● **What to do**: Give again, word for word, every line below from the one that has "Plano General de las I.D. en 2006 (73, 323)" through the one that has "Actualidad Ludoteca (60, 524)", both included, and no others.

● **Stored records**:
= = =
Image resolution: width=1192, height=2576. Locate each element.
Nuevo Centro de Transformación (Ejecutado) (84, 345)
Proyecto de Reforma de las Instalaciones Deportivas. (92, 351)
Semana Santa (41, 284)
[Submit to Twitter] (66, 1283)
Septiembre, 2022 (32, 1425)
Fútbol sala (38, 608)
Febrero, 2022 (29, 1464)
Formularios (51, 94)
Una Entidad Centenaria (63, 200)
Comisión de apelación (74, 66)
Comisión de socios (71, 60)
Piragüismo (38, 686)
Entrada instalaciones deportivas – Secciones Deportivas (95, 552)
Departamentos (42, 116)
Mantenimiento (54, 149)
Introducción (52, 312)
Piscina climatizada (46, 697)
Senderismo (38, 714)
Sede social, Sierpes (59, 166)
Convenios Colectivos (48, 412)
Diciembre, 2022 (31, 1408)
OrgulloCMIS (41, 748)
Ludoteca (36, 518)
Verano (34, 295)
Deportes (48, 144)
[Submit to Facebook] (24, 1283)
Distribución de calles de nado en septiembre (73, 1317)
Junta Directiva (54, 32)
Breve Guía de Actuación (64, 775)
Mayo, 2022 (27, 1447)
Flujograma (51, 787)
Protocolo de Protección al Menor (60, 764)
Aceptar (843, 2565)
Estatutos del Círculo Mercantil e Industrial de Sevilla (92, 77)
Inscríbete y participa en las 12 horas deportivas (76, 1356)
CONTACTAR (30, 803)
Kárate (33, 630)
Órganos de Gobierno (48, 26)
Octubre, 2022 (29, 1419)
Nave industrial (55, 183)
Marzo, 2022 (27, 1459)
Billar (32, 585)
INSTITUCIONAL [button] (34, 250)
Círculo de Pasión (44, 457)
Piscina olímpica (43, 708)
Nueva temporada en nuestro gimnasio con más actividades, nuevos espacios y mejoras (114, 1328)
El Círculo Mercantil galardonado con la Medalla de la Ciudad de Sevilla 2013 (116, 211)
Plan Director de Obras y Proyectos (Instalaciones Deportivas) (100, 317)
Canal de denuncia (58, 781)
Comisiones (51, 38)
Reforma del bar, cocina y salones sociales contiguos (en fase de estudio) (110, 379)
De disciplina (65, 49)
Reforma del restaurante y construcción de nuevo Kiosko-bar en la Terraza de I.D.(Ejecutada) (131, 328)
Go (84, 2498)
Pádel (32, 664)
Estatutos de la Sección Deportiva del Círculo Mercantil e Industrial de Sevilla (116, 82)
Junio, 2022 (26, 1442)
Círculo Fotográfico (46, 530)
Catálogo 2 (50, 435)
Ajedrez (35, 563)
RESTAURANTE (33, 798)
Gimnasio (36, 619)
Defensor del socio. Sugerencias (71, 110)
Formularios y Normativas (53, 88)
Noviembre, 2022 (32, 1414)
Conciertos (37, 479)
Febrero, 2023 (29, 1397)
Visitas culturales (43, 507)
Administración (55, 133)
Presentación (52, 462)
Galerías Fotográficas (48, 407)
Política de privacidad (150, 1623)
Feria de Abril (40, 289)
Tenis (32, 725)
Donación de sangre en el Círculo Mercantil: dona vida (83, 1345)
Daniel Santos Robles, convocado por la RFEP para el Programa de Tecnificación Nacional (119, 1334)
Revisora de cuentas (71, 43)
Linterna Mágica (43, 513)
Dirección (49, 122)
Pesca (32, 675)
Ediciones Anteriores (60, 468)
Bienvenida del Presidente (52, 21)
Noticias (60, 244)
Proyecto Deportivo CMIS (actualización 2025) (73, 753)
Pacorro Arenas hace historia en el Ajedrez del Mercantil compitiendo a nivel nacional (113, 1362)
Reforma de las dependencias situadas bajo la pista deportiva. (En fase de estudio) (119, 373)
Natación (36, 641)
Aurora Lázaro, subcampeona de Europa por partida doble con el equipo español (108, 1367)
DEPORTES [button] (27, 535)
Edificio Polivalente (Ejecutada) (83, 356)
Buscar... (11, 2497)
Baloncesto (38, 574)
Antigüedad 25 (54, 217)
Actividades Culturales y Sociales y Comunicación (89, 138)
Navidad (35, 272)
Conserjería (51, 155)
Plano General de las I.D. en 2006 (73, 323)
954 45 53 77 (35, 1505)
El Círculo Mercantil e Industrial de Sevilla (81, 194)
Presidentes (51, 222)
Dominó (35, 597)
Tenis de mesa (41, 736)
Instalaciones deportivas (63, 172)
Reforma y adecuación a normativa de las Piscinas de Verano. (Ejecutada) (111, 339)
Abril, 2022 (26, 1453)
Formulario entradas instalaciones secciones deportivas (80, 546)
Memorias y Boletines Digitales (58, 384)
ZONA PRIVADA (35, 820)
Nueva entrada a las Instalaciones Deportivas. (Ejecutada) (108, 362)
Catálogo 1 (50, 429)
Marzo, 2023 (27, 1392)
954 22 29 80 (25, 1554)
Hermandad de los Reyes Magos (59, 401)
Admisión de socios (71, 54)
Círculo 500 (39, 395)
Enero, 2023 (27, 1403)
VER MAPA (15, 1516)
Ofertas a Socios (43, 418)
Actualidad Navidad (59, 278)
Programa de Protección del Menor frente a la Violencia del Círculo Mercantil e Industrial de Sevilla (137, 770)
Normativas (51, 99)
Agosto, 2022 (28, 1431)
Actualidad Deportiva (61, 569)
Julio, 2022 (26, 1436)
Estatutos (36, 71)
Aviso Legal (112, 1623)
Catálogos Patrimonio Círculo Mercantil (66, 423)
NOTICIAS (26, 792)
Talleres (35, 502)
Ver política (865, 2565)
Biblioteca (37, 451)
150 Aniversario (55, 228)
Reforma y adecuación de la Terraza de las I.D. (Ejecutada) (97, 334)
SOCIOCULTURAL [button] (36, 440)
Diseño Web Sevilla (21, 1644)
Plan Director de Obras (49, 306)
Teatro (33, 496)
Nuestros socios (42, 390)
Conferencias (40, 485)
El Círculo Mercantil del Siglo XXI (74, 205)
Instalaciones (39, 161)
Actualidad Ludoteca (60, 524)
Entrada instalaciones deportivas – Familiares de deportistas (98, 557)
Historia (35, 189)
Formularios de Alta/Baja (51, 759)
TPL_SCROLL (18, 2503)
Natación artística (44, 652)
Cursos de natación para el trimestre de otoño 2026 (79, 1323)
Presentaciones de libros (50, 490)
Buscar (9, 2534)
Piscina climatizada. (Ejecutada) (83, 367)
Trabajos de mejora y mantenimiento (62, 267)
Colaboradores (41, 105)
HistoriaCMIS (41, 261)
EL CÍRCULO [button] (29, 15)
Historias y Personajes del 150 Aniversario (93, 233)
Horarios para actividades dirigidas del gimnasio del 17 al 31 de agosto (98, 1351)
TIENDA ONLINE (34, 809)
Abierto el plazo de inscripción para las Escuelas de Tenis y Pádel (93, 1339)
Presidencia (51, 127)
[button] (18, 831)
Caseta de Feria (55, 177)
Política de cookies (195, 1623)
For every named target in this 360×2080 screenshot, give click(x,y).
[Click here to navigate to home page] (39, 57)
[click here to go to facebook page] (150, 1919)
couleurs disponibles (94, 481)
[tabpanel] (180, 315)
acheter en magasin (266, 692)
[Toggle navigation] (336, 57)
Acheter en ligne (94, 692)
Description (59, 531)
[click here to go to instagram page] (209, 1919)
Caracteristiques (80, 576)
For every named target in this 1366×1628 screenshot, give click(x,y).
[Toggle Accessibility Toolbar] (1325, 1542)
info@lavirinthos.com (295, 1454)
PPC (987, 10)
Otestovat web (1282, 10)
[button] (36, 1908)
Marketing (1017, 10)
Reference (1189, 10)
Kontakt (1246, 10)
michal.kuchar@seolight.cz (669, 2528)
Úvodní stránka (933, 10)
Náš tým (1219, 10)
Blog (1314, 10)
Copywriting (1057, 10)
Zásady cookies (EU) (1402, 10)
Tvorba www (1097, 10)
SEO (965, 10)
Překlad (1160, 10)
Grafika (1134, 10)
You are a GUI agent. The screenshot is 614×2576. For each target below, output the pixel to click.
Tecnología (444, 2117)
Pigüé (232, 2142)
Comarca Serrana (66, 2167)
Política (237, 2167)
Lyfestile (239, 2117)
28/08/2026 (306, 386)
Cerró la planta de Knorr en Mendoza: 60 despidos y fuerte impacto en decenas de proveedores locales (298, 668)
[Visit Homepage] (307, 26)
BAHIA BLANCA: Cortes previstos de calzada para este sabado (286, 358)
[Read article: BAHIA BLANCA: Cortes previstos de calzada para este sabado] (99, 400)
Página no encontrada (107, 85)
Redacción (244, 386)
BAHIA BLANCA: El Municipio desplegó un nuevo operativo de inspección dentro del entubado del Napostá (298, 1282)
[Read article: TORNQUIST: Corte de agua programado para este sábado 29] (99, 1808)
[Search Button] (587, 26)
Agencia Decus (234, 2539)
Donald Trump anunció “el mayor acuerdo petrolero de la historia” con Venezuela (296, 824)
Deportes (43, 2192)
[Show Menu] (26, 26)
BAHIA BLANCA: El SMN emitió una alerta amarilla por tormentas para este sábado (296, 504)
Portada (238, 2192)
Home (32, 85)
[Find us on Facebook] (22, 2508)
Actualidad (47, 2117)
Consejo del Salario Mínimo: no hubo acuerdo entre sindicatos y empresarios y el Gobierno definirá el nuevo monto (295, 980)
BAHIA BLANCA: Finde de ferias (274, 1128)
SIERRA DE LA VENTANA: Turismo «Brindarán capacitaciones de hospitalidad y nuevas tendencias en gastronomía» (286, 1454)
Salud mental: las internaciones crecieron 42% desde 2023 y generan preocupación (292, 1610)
= = =
● **Task result**:
Plano General de las I.D. en 2006 (73, 323)
954 45 53 77 (35, 1505)
El Círculo Mercantil e Industrial de Sevilla (81, 194)
Presidentes (51, 222)
Dominó (35, 597)
Tenis de mesa (41, 736)
Instalaciones deportivas (63, 172)
Reforma y adecuación a normativa de las Piscinas de Verano. (Ejecutada) (111, 339)
Abril, 2022 (26, 1453)
Formulario entradas instalaciones secciones deportivas (80, 546)
Memorias y Boletines Digitales (58, 384)
ZONA PRIVADA (35, 820)
Nueva entrada a las Instalaciones Deportivas. (Ejecutada) (108, 362)
Catálogo 1 (50, 429)
Marzo, 2023 (27, 1392)
954 22 29 80 (25, 1554)
Hermandad de los Reyes Magos (59, 401)
Admisión de socios (71, 54)
Círculo 500 (39, 395)
Enero, 2023 (27, 1403)
VER MAPA (15, 1516)
Ofertas a Socios (43, 418)
Actualidad Navidad (59, 278)
Programa de Protección del Menor frente a la Violencia del Círculo Mercantil e Industrial de Sevilla (137, 770)
Normativas (51, 99)
Agosto, 2022 (28, 1431)
Actualidad Deportiva (61, 569)
Julio, 2022 (26, 1436)
Estatutos (36, 71)
Aviso Legal (112, 1623)
Catálogos Patrimonio Círculo Mercantil (66, 423)
NOTICIAS (26, 792)
Talleres (35, 502)
Ver política (865, 2565)
Biblioteca (37, 451)
150 Aniversario (55, 228)
Reforma y adecuación de la Terraza de las I.D. (Ejecutada) (97, 334)
SOCIOCULTURAL [button] (36, 440)
Diseño Web Sevilla (21, 1644)
Plan Director de Obras (49, 306)
Teatro (33, 496)
Nuestros socios (42, 390)
Conferencias (40, 485)
El Círculo Mercantil del Siglo XXI (74, 205)
Instalaciones (39, 161)
Actualidad Ludoteca (60, 524)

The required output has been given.